READING PASSAGE:
-------

No matter where I travel or with
whom I speak, it’s clear that small to
mid-sized business owners are not
getting proper instruction on how to
create, run, and maintain a ‘rock solid’
LLC. Did you or your attorney form
your LLC? Are you now left with a stack
of papers and confusion?
One comment that I repeatedly hear is,
“Well, my attorney set it up for me two
years ago…so everything is rock solid.”
Usually, without much probing, I soon
learn that little else has been done
since then. I will typically find that
even the attorney may have missed a few
steps along the way! In fact, we have
uncovered 24 mistakes/traps that LLC
owners face all the time! Many of these
mistakes are even made by attorneys,
experienced business owners, and very
talented people. So if you want to
avoid disasters and create a ‘rock
solid’ LLC…let’s get started!
While I can’t cover all 24 mistakes and
traps in this article, let’s talk about
the
first 5 mistakes in
some detail: 1)
THE ‘FATAL DEATH’ PERSONAL LIABILITY
CLAUSE –
A handful of states have a strange
option in their articles of organization
forms which can be
d-i-s-a-s-t-r-o-u-s. Some states
require the filer to select whether or
not LLC members will be
personally liable for the business
debts of the LLC. Obviously, members
should not be personally liable
for LLC debts and obligations! This
is the reason you are forming an LLC to
begin with…remember? Carefully read the
articles of organization or similar
formation documents in all states. Make
sure that you and your attorney do
not accept member personal
liability for business debts. If you
had an attorney or filing service submit
your organizing documents for you, then
it is always a good idea to ‘double
check’ this area. Make modifications if
needed. You would be surprised how many
times it’s a secretary, legal assistant
or clerk who actually completes your
precious articles of organization.
Just because a box exists, this does not
mean you should ‘checkmark’ it!
2)
NoT MAINTAINING ‘REQUIRED’ RECORDS – Here is an area where much
confusion exists. When I talk about
required records, I almost always get
the same response, “I don’t want
to keep records…that’s why I chose the
LLC over a corporation!”
Hold on one minute…because
you may be surprised to learn that
almost every state requires the LLC to
maintain certain key records. In fact,
maintaining ‘key records’ is one of the
few ‘formalities’ that states do
impose on the LLC. As a result, this
can be a prime target area of attack if
a suing attorney, the IRS, or a
bankruptcy court wishes to ‘set aside’
or ‘penetrate’ the LLC.
We have reviewed this area in much
detail for all 50 states and D.C., and I
can tell you that each is different.
Regardless of what your attorney,
accountant, best friend, or local guru
tells you, this is a MUST DO
area! Some common records include:
copies of resolutions, unanimous consent
forms, copies of meeting minutes, tax
returns (from 3 to 6 years), the names
and addresses of all current and former
members and/or managers, a copy of the
operating agreement and more!
3)
FAILING TO UnDERSTAND and REVIEW YOUR
OPERATING AGREEMENT – This is an all too common
mistake. The operating agreement is
perhaps the most important document
of the LLC! The operating agreement is
an ‘internal’ set of rules for the
company. It is basically a contract
among members of the LLC. Even if you
are the only LLC member this document is
very important! We continually find
that many business owners have a generic
operating agreement that has never been
reviewed or even signed by members!

-------

DATA SECTION:
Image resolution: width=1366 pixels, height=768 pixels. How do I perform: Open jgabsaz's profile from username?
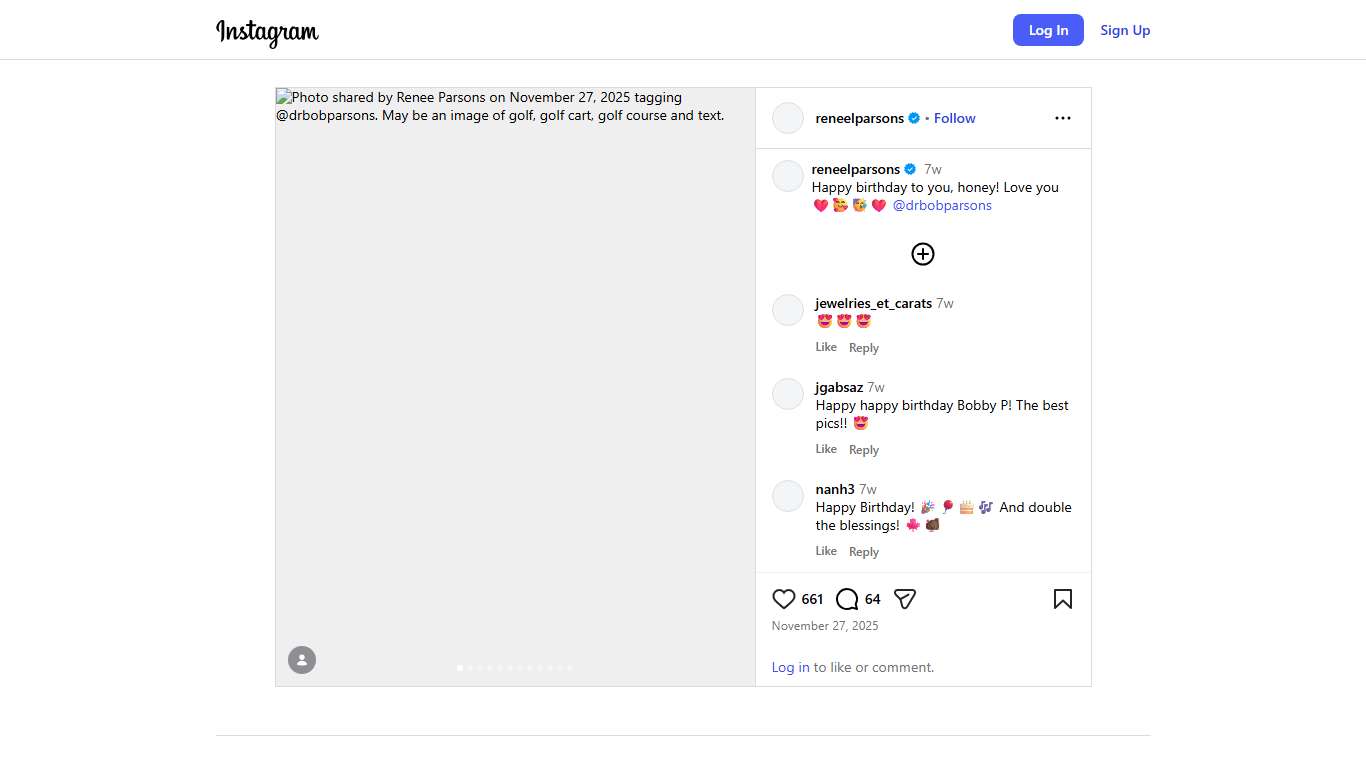point(839,387)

-------

PROBLEM 1: In the article on LLC mistakes, rewrite the paragraph that begins "We have reviewed this area in much detail" as a short list that keeps its main facts.
PROBLEM 2: According to the article on LLC mistakes, what is the operating agreement basically?
PROBLEM 3: Pick up the article on LLC mistakes after its final sentence and continue it.
The material above is separate from the article on LLC mistakes.

ANSWER 1:
- Record-keeping rules were reviewed for all 50 states and D.C., and each state is different.
- Keeping required records is a must, no matter what others advise.
- Common records include:
  - copies of resolutions
  - unanimous consent forms
  - copies of meeting minutes
  - tax returns (from 3 to 6 years)
  - names and addresses of all current and former members and/or managers
  - a copy of the operating agreement

ANSWER 2: It is basically a contract among members of the LLC.

ANSWER 3:
Even worse, most operating agreements
are usually missing some KEY
components. In fact, we have isolated
43 to 45 key components that must be
included in almost all operating
agreements. Most canned and even
‘customized’ agreements only contain
about 25 to 30 of these components. At
a bare minimum, you should understand
what the ‘best practices’ are regarding
operating agreements and then compare
this ‘gold standard’ to what you have.
Special tax treatments for the LLC (such
as the popular S-corporation tax
treatment under Sub Chapter S) will
require additional terms and controls!
4)
Failing to Complete the ‘Big 10’ after
forming the LLC: It does not matter whether you
file the LLC paperwork yourself, hire an
attorney or other service these things
must be completed. This is one mistake
we see over and over again! Most
business owners routinely forget to
complete the ‘Big 10’ important steps
within 30 days of forming the LLC. Here
are 7 of the steps:
a) Conduct the First Organizational Meeting
of the LLC
– This is really important and will
allow you to create solid safeguards and
‘often forgotten’ controls. There are
about 11 things that should occur at
this meeting!
b)
Obtain Employer’s Identification Number
(‘EIN’) from the IRS
c) Register Your Business Name with the
County Name Registrar
d)
Register with your State Department of
Revenue and Comply with State Sales Tax
Rules
e) Collect Member Capital Contributions and
Transfer Cash or Hard Assets into the
LLC
(With proper instruction this is
simple…if done incorrectly a liability
disaster can occur!)
f) Obtain the Proper Business Licenses
g) Review Insurance Coverage Needs and
Limitations
5)
Failure to properly evaluate and choose
your team of PROFESSIONALS: This is perhaps one of the
toughest things for the real estate
investor and small business owner to
do. Part of the problem is that most of
these professionals (e.g., attorneys and
accountants) will know more than the
average business owner regarding legal
and tax issues. Sometimes the big
mahogany desk and the plush office will
make them seem even smarter! Take it
from me, ‘ivory tower’ law and
accounting programs really don’t teach
you how to run an LLC for maximum tax
savings and asset protection. It seems
to be a lost art these days! The truth
is that the competency of legal and tax
services can range from great to
very poor!! You need to be able
to evaluate this for yourself!
The challenge is that most people who
contact an attorney or accountant rarely
have a true
two-sided discussion! After all, it’s
nearly impossible to ask the right
questions and comprehend all your of
options unless you fully understand
the choices and variations available.
THE ANSWER:
Educate yourself first!
One thing that I have learned over the
years is this: NO ONE WILL CARE AS
MUCH ABOUT YOUR BUSINESS AS YOU!
It may be sad but accept this today…in
fact, RIGHT NOW! Take advantage of top
quality home study systems and detailed
instruction. Learn about your options
and the ‘best practices’ for real estate
investors and business owners. Seek out
those who want to help and EDUCATE!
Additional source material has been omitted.